Magdeburg l Sachsen-Anhalts Ministerpräsident Reiner Haseloff (CDU) hat dringend davon abgeraten, ins Ausland zu reisen. „Wir gehen schwierigen Monaten entgegen", sagte er am Dienstag in Magdeburg nach einer Videoschaltkonferenz von Bundeskanzlerin Angela Merkel ( CDU) mit den Regierungschefs. Wer jetzt noch mit Schulklassen oder Sportvereinen ins Ausland fahre, der habe „den Schuss nicht gehört", sagte Haseloff.

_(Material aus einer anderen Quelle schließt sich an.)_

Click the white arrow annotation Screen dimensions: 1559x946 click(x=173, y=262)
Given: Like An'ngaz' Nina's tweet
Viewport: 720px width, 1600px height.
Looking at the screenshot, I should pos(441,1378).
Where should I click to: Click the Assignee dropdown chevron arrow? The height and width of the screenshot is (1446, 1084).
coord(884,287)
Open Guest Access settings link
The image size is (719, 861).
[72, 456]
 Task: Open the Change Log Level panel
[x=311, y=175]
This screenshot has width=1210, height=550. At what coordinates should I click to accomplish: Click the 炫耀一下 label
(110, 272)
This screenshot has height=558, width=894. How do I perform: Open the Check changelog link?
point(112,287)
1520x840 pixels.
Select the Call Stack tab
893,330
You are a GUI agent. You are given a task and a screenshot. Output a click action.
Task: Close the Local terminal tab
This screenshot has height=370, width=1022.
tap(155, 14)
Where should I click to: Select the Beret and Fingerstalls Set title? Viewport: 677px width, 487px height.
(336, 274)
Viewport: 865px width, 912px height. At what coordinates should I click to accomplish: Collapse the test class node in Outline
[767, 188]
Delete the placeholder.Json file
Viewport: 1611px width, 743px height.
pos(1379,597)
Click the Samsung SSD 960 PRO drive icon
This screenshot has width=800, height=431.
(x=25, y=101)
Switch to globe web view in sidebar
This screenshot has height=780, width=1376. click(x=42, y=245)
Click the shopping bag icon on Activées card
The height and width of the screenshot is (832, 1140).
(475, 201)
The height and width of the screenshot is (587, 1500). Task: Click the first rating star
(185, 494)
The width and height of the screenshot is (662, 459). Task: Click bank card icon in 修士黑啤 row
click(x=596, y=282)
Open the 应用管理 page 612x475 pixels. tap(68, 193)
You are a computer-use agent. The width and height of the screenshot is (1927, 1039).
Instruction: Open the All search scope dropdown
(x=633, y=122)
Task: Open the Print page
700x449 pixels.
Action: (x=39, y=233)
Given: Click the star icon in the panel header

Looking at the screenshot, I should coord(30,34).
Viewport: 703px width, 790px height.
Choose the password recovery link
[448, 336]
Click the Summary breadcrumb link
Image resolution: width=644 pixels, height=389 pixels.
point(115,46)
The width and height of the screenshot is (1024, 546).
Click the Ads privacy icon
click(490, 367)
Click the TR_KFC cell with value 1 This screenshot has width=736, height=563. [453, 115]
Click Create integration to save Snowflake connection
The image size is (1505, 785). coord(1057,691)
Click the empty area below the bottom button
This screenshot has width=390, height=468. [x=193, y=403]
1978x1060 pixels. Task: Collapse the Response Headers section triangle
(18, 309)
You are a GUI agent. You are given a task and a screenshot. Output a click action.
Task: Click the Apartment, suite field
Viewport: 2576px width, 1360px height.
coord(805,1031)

Er betonte, dass Sachsen-Anhalt für schwierige Monate gewappnet sein müsse und bei steigenden Infektionszahlen auch Eskalationsstufen brauche. Dann aber werde nur „minimalinvasiv" gehandelt. „Wir werden nicht komplette Orte, geschweige denn Landkreise vom Netz nehmen." Kanzlerin und Ministerpräsidenten beschlossen am Dienstag: Bürger, die in einem Restaurant oder anderen Gastwirtschaften falsche Angaben zu ihrer Person machen, müssen künftig mit einem Mindestbußgeld von 50 Euro rechnen. Das Bundesland Berlin hatte bereits vor wenigen Tagen angekündigt, ein Bußgeld bei falschen Angaben zu erlassen. Dies könne bis zu 500 Euro betragen.

Für Sachsen-Anhalt hat dieser Beschluss kaum Auswirkungen. Denn: Mitte September hatte das Kabinett beschlossen, dass die Kontaktlisten in Restaurants, bei Friseur, Kosmetik und anderen Dienstleistungen entfallen. Die Listen müssen nur bei Veranstaltungen und Feiern mit mehr als 50 Menschen, in Sportstätten und Diskotheken weiter geführt werden, um Kontaktpersonen und mögliche Infektionswege nachvollziehen zu können. In Sachsen-Anhalt sind nach wie vor private Feiern bis 50 Personen erlaubt. Fachkundig organisierte Veranstaltungen in geschlossenen Räumen dürfen mit bis zu 500 Personen stattfinden, ab dem 1. November sogar mit bis zu 1000. Für Sport- und Kulturveranstaltungen mit mehr als 1000 Menschen können die Landkreise und kreisfreien Städte eine Ausnahmegenehmigung beantragen. Diese Regeln gelten zunächst bis zum 18. November.